MONTEFANO, Italy, SEPT. 9, 2005 (Zenit.org).- For many, the Gospel is something priests read, but the Gospel was written for everybody, explains Father Alberto Maggi.
In his book, “A Matter for Priests,” (available in Italian and Spanish from Desclée De Brouwer) the priest of the Order of Friar Servants of Mary offers a proposal of faith to atheists, or “those who think they don’t believe.”
Father Maggi, director of the Center of Biblical Studies “G. Vannucci” in Montefano, Italy, explained to ZENIT how he has addressed the main topics of the Christian faith: prayer, eternal life, vocations and the will of God.
Q: Why is the Christian proposal regarded as a “matter for priests?”
Maggi: When Jesus taught, the crowds would either be enthusiastic or angry, but they never fell asleep. Yet, those very same words, proposed by priests in churches today, often have a narcotic effect. It is imperative to ask oneself why!
The evangelical message is not a doctrine, but a life experience and, as such, must be transmitted: life comes first, then its formulation; the practice of the Gospel first, then the catechesis.
Unfortunately, the Gospel is often reduced to a simple catechetical formula without the example of a life confirming its validity, with the risk that Jesus’ own words lose their vitality.
In this way, what should have been the adrenalin that humanity once had was degraded to the opium of the people, and happiness, to which humanity aspires, remains suspended in the heavenly beyond.
Q: Was there talk of “a matter for priests” in antiquity?
Maggi: The Gospel began to lose its efficacy when Christianity passed from being persecuted to an imposed religion, and religion became a program.

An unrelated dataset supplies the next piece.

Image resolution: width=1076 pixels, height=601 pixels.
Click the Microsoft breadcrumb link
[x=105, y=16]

Whole populations became Christian because their monarchs decided to convert to Christianity for political reasons.
What was a proposal of fullness of life became an obligation without an alternative: until Vatican Council II, the teaching was that there is no salvation outside the Church; as a consequence, enormous lines of Sunday Catholics grew without any enthusiasm.
To dominate and control these masses, churches changed from being dynamic communities animated by the Spirit to little more than rigid institutions governed by laws.

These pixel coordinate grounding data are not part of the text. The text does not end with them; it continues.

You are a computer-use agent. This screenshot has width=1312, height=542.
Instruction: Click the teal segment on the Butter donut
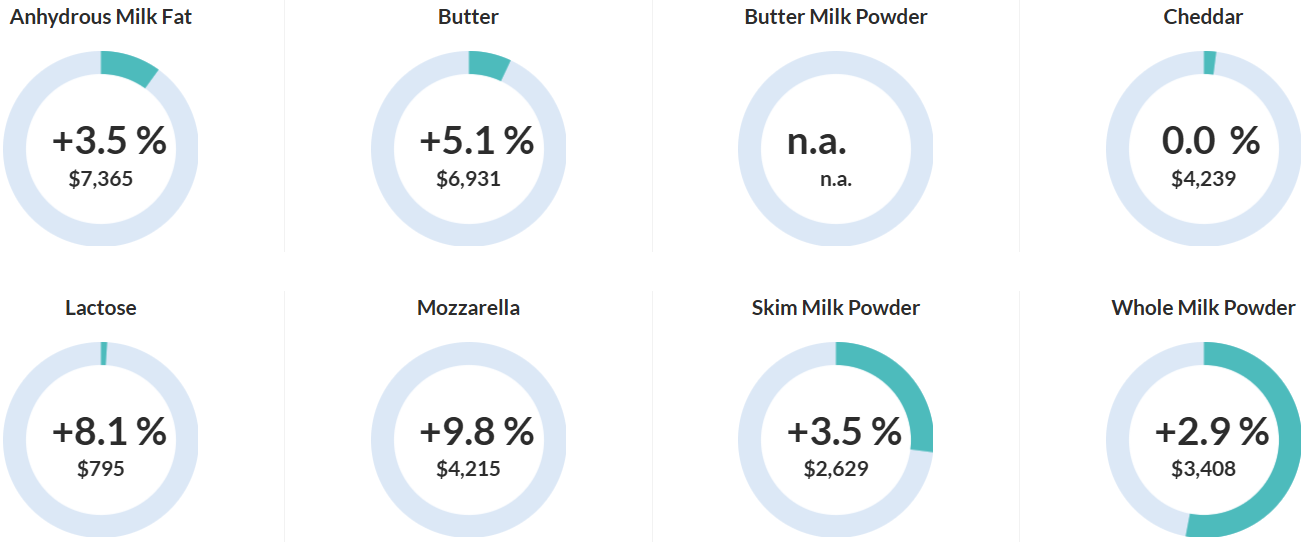point(489,64)
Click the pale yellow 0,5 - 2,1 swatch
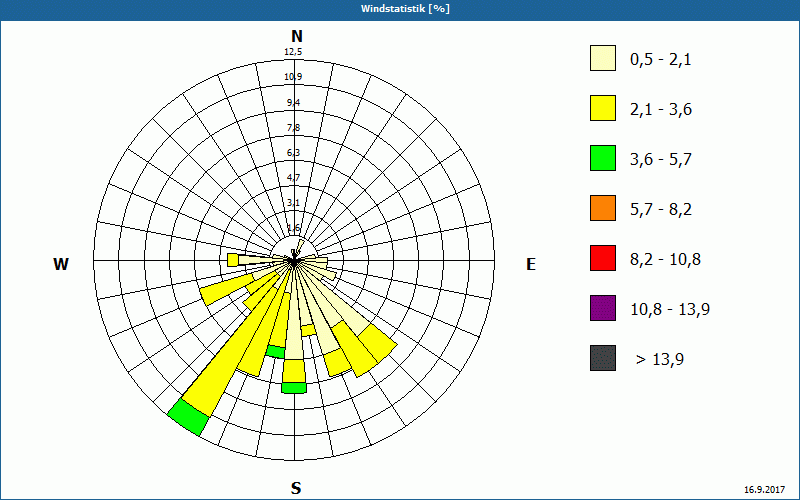Screen dimensions: 800x500 pos(603,58)
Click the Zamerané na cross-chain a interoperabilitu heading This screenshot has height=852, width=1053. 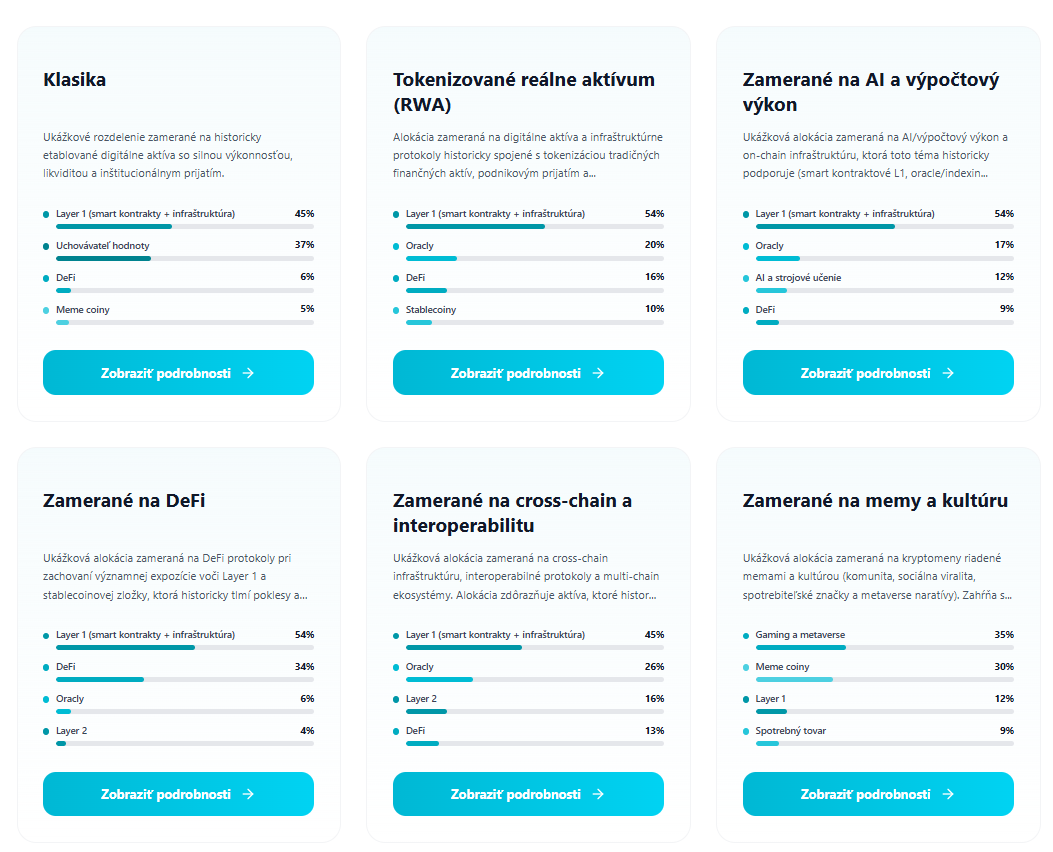[x=512, y=513]
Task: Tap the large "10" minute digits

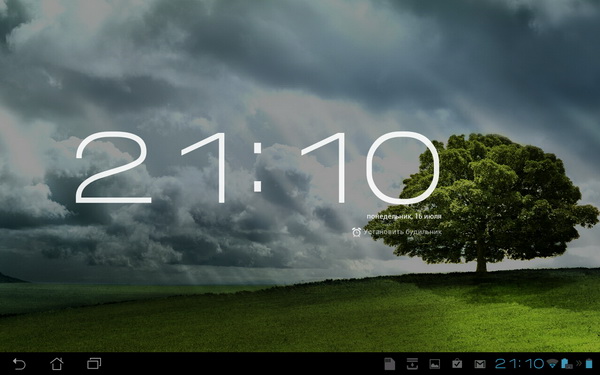Action: pyautogui.click(x=370, y=167)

Fortunately, in the course of the centuries communities or individual believers have existed that discovered and lived the beauty and the fullness of the evangelical message and transmitted it to us, such as St. Francis of Assisi and St. Teresa of Avila, the Gospel remaining as the Good News for all.
Q: You make a proposal of faith to those who think that they don’t believe. What do you suggest to them?
Maggi: That acceptance of Jesus’ message does not take anything away from man, does not diminish him, but enables him to reach in this earthly life a definitive dimension of life and, because of this, divine.
The great majority of nonbelievers reject the God of religion, the fruit of the projection of frustrations, of the media and of men’s ambitions.
When the nonbeliever discovers the Father of Jesus, a God who does not ask for offers but offers himself to man to give him the fullness of his life; a Father who does not look at men’s merits but at their needs; a God who is not only good, but exclusively good, and wants to communicate all his love to men … would hardly be rejected.
To all, believers and nonbelievers, the Gospel proposes to orient one’s life another way, in the values of life itself, to put first the good of the other.
When this change is experienced, all Jesus’ words are authentic and true, and I suggest that when one is concerned about others, one allows the Father to look after his children.
Q: The Gospel is seen by some as formulas and rules, but not as the Word of Life. How can this be remedied?
Maggi: Gospel means good news, and this good news was for the first time in the history of religions a God presented who does not favor the good and punish the wicked, but communicates his infinite love to all, indistinctly.
With Jesus, the God with us, man must no longer search for God but receive him. When this occurs, man has the experience of a Father who does not love men because they are good, but because he is good, of a God who does not exclude anyone and does not let his love be conditioned by the responses and behavior of men; a God who does not want obedient subjects to his immutable laws, but children resembling his growing and dynamic love.
If this is kept in mind, the Gospel becomes again the bread for which humanity is hungry, and men pass from believing in God to experiencing him as a solicitous Father attentive to the most trivial details of existence, and life is completely transformed.